* What the task asks
From the first line of the records down to the one that holds "Kontakt (230, 21)", transcribe each line exactly and add nothing.

* Exercise inputs
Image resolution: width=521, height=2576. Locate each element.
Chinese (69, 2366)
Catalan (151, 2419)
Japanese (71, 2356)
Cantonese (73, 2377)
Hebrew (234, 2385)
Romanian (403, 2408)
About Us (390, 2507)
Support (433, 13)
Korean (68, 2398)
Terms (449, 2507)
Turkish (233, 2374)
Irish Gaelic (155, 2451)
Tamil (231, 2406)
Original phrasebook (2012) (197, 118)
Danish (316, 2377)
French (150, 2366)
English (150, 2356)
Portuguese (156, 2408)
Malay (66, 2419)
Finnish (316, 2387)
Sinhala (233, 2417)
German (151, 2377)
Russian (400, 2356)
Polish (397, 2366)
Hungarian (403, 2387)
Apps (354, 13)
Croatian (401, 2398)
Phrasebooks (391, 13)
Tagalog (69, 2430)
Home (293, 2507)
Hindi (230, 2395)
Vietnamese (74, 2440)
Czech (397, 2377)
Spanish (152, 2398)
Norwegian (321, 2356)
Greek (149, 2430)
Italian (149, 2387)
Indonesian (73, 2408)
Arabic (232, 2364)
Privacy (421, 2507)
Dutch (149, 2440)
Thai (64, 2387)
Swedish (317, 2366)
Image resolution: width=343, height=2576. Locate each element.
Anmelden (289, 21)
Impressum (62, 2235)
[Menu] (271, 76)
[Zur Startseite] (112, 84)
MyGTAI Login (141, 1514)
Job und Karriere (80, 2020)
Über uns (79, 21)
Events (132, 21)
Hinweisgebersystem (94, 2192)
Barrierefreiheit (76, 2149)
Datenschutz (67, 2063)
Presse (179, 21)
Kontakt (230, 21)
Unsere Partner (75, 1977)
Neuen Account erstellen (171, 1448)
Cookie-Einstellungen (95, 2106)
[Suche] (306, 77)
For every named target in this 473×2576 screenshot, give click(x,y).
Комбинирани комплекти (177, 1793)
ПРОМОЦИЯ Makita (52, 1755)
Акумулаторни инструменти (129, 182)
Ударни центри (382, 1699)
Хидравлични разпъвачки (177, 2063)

* Result
Image resolution: width=521, height=2576. Locate each element.
Chinese (69, 2366)
Catalan (151, 2419)
Japanese (71, 2356)
Cantonese (73, 2377)
Hebrew (234, 2385)
Romanian (403, 2408)
About Us (390, 2507)
Support (433, 13)
Korean (68, 2398)
Terms (449, 2507)
Turkish (233, 2374)
Irish Gaelic (155, 2451)
Tamil (231, 2406)
Original phrasebook (2012) (197, 118)
Danish (316, 2377)
French (150, 2366)
English (150, 2356)
Portuguese (156, 2408)
Malay (66, 2419)
Finnish (316, 2387)
Sinhala (233, 2417)
German (151, 2377)
Russian (400, 2356)
Polish (397, 2366)
Hungarian (403, 2387)
Apps (354, 13)
Croatian (401, 2398)
Phrasebooks (391, 13)
Tagalog (69, 2430)
Home (293, 2507)
Hindi (230, 2395)
Vietnamese (74, 2440)
Czech (397, 2377)
Spanish (152, 2398)
Norwegian (321, 2356)
Greek (149, 2430)
Italian (149, 2387)
Indonesian (73, 2408)
Arabic (232, 2364)
Privacy (421, 2507)
Dutch (149, 2440)
Thai (64, 2387)
Swedish (317, 2366)
Image resolution: width=343, height=2576. Locate each element.
Anmelden (289, 21)
Impressum (62, 2235)
[Menu] (271, 76)
[Zur Startseite] (112, 84)
MyGTAI Login (141, 1514)
Job und Karriere (80, 2020)
Über uns (79, 21)
Events (132, 21)
Hinweisgebersystem (94, 2192)
Barrierefreiheit (76, 2149)
Datenschutz (67, 2063)
Presse (179, 21)
Kontakt (230, 21)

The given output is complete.